I read shelves and shelves of books throughout the writing of the novel: histories of WWII France and the Occupation, books on Catholicism and Judaism (I’m Jewish, but not especially knowledgeable), and several studies of the psychology of hidden children.

 

Many have written memoirs or novels about their experiences, which are extremely varied – what these children went through relied on so many variable factors. There are also many documentaries and films that explore the topic. I wanted my story to honor the experience, but at the same time be unique in its dramatic circumstances, intention, and approach; I’ve never seen the story of a hidden child told in the way I’m doing.

 

I also traveled to France when I could – my reading comprehension in French is good enough that I could find the archives, libraries, and museums extremely useful.
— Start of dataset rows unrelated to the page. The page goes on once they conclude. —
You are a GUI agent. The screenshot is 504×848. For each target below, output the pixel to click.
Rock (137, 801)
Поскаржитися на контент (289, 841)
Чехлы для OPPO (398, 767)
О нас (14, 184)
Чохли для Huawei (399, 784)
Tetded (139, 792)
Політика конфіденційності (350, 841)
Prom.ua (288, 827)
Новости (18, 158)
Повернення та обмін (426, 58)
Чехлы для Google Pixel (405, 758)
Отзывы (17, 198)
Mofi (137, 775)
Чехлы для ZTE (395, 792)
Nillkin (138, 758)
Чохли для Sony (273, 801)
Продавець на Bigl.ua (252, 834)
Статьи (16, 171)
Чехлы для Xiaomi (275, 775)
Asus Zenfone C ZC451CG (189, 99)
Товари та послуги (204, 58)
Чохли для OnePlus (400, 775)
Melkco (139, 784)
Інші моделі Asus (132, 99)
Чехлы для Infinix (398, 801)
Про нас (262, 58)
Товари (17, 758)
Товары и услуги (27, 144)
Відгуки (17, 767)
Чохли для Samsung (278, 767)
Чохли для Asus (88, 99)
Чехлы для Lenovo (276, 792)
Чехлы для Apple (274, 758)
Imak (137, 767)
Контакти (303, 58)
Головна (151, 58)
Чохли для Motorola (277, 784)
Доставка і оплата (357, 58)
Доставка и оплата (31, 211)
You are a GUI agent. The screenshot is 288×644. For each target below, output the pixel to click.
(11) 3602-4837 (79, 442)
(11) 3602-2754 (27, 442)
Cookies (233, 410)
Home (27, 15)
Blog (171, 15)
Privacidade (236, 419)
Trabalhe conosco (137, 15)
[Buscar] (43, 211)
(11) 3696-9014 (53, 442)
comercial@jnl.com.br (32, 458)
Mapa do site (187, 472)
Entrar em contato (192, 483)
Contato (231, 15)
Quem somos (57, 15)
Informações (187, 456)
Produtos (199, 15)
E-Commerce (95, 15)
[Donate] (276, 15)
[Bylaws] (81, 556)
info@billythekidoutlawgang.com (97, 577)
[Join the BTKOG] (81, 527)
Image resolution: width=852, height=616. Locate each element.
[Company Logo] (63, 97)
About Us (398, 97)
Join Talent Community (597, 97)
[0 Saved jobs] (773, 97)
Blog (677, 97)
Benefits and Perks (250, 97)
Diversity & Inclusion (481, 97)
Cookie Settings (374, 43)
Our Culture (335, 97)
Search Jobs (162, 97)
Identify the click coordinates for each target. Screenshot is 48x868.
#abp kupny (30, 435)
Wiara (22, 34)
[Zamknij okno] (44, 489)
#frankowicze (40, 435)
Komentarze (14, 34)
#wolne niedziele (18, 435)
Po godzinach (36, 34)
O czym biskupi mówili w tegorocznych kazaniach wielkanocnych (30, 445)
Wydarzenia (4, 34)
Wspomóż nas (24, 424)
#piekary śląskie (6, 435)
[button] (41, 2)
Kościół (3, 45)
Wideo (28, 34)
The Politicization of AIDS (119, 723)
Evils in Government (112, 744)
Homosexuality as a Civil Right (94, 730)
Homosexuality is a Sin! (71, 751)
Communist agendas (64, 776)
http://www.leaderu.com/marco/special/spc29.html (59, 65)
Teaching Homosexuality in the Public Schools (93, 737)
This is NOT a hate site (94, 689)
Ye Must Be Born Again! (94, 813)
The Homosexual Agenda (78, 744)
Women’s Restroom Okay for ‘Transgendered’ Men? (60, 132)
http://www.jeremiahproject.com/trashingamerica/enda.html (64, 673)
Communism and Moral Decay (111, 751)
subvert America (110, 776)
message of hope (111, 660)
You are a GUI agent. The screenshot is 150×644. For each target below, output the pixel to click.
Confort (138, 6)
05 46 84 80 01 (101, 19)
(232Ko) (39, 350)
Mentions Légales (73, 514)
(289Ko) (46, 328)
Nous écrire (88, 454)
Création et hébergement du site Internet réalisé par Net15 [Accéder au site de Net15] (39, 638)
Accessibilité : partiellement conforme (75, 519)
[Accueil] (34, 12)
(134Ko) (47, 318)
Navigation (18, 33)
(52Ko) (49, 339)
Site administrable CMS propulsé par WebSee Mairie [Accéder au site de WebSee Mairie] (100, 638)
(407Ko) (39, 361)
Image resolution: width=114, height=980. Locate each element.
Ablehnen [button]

And actually visiting the area makes a difference; I’d read about the horrendous massacre of the village of Oradour-sur-Glane, but it wasn’t until I walked through the preserved ruins that its power really hit me, and it became a critical part of the story.

 

But immersion in French life, breathing the air my characters breather, is also so important for those tiny sensual details that create verisimilitude and bring fiction alive: the feel of paving stones underfoot, the look of sunflowers curling at the end of the season, the quality of the light in a small French village.

 

Q: The writer Robert Olen Butler said of the book, “At the Hour Between Dog & Wolf is a thrilling novel, not just as a splendid read but as a deeply resonant work of art driven by the central yearning in the greatest literary narratives: the yearning for a self, for an identity, for a place in the world.” What do you think of that description, and what do you think the novel says about identity, particularly during wartime?

 

A: I’m so grateful for his generous comments on the novel – and I love his focus on home and identity, as this is the core theme of the story. I wanted to novel to capture how fragile identity is, especially during wartime.

 

The power of fascist ideology is that it starts by instilling fear – of the Other, of losing what you have, of losing your home, of your very identity being stripped of meaning. That fear can turn people into someone they may never have believed they could be, empowers people to do things they may never have thought themselves capable of.

 

Q: How was the book's title chosen, and what does it signify for you?

 

A: In my head the book was just “The Hidden Child” for many years, until I came upon a French idiomatic expression: “entre chien et loup,” between dog and wolf, meaning twilight, or dusk. It immediately resonated for me, both its lyrical beauty but also the reference to transformation, the subtle shift from light to dark.

 

It’s very integrated into the novel – Danielle remembers spending Sundays with her father, how at twilight they would stop and look at the sky, and he’d ask her to tell him the exact moment the dog becomes the wolf – and those subtle shifts make it impossible. Just as Danielle’s psychological transformation into Marie-Jeanne is a slow, creeping process. So: At the Hour Between Dog and Wolf.

 

Q: What are you working on now?

 

A: Putting together a new collection of short stories, and a hybrid nonfiction project about my mother. Ready for a break from the novel form!

 

Q: Anything else we should know?

 

A: We can’t forget. We can never forget.